Eventually, the trio of tiny islands that make up the Iwo Jima group materialized in the distance. I watched the airplane gain on the main barren rock island, about half the size of Manhattan, and saw it drift by on the left.
In February, 1945, the U.S. finally wrested Iwo Jima from the Japanese, and used it as an emergency landing site for eight months until the war ended. Later, it was returned to Japan in 1968. The place was nearly deserted as I passed overhead in 2007. Sleepy Mt. Suribachi, a small 550-foot-tall, long-dormant volcano on the southern tip of the island, looked to be little more than a small hill from two miles above. The island was no longer of strategic value, certainly nothing worth dying for, as so many Americans and Japanese had done.
The winds were reasonably willing on this day, a friendly 10-knot headwind, but upper level winds in this area can be phenomenal, especially during winter. Airline crews have experienced hurricane-like jet streams in excess of 200 knots above 30,000 feet. On this day, I cruised at a ground speed of 180 knots, watching the ocean unroll toward Japan.
The Japanese coast abeam Osaka was only another 600 nm from Iwo, three-and-a-half hours or one Gatorade and a ham sandwich away. The sky had been washed clean by the recent typhoon, and as I approached the coast, the controller gave me a vector that cut the corner and pointed me directly at the snowcap of massive Mt. Fuji, 50 miles from Tokyo.
I had only made a handful of trips to Japan, and this was the clearest view I had had of the sacred 12,000-foot mountain. The domed peak with its perennial winter glaze of snow rears up southwest of the capitol city, a sentinel guarding the city.
The scene was reminiscent of all the times I had witnessed a similar sight in Seattle, watching massive Mt. Rainier rising into the high sky, king of the West Coast's chain of sleeping volcanoes. More than coincidentally, the evenly spaced string of gently arched mountains along the American West Coast and the similar line of volcanoes in Japan are part of the same Pacific Ring of Fire, a sometimes-active zone of not-so-dormant volcanism.

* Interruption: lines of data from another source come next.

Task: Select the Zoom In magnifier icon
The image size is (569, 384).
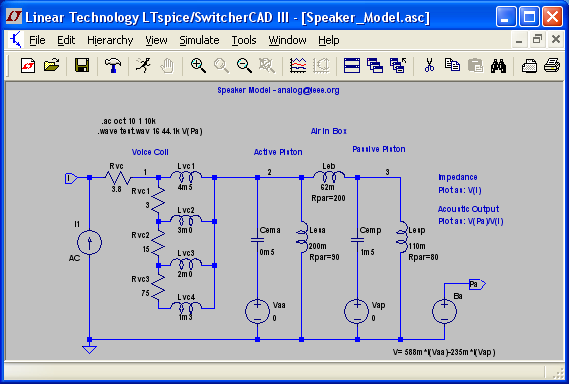Action: pyautogui.click(x=198, y=66)
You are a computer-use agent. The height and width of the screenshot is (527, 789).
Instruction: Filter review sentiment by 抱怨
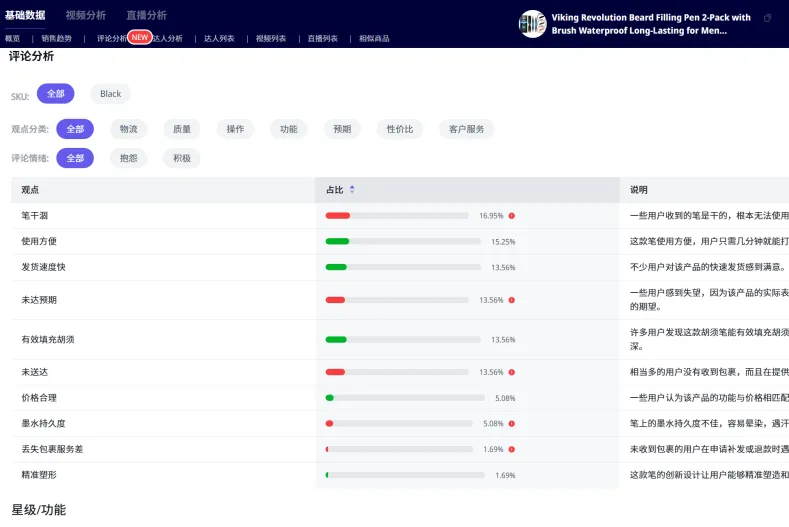[128, 158]
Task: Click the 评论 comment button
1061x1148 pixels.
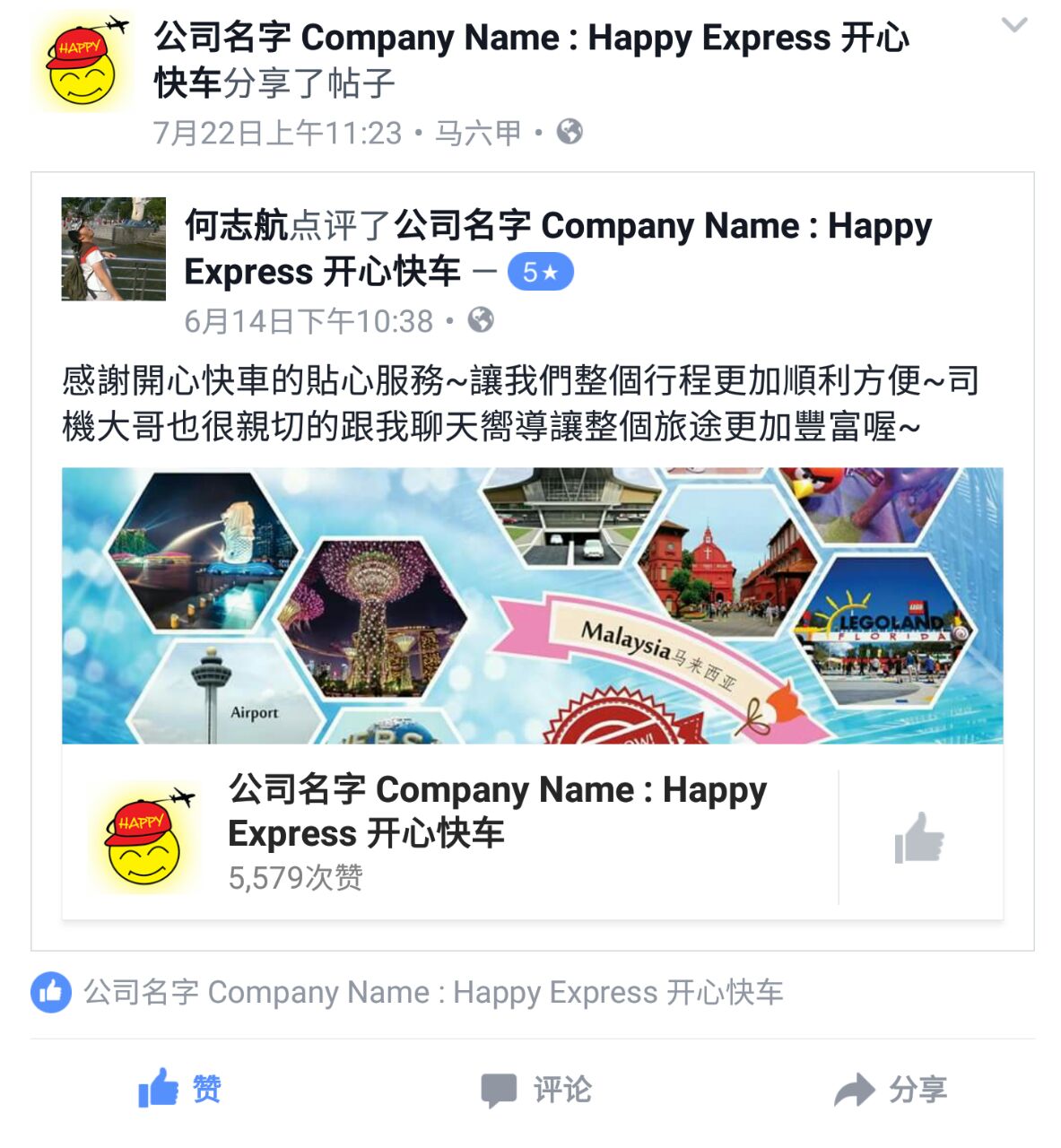Action: point(535,1090)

The eastern edge of Honshu seemed almost pure city, as I turned north along the beach to stay away from heavily congested airspace over Narita Airport at Tokyo. I knew from previous trips that Japan is an almost indescribably beautiful country, but population density is very high, even greater than that of India. There's not much open terrain to see. The country is surrounded by ocean with mountains everywhere, and at 12,000 feet, you're within sight of ocean or mountains (or both) virtually all the time. Most of the land is dedicated to small villages or big cities.

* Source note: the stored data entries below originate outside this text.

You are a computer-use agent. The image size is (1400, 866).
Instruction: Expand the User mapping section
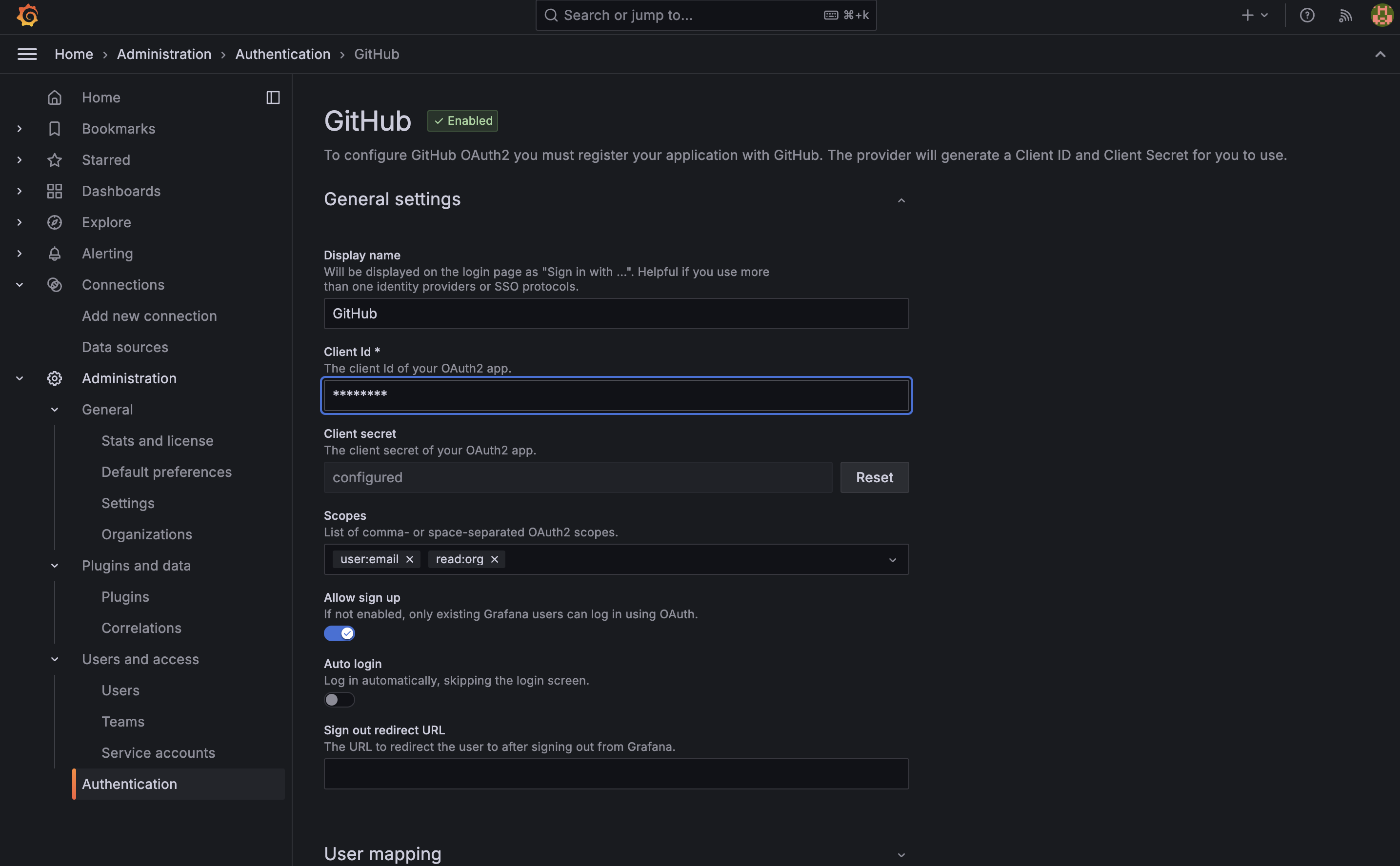tap(899, 855)
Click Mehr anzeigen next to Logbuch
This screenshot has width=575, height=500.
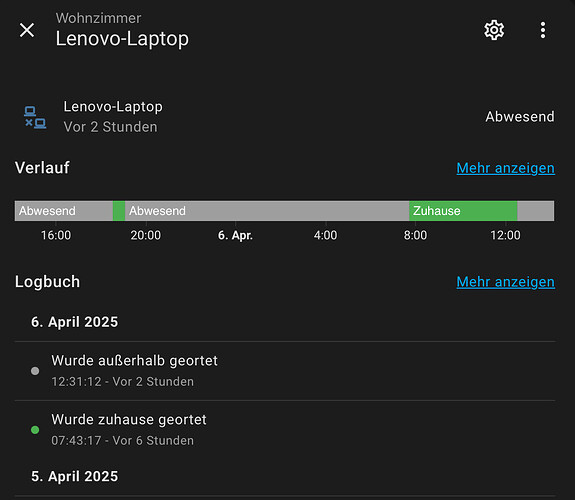point(505,282)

I've been fortunate to fly the world on someone else's nickel, and while there are some places I've been happy to witness from 10,000 feet rather than ground level, Japan is one I'd love to see up close.
Despite (or perhaps because of) the population density, Japan's infrastructure makes it relatively easy to get around, and that's evident looking down from above. Japan consists of more than 6,000 islands, of which the four major islands are Honshu, Hokkaido, Kyushu and Shikoku. And, there's another 400 or so smaller isles, but many of these are connected by a profusion of bridges.
On the islands of Honshu and Kyushu, there's also the maglev Shinkansen—bullet trains that transit the islands at speeds as high as 200 mph. (Once several years ago, I was flying a new Cessna Grand Caravan above Honshu and was amazed to see a train pass me below.)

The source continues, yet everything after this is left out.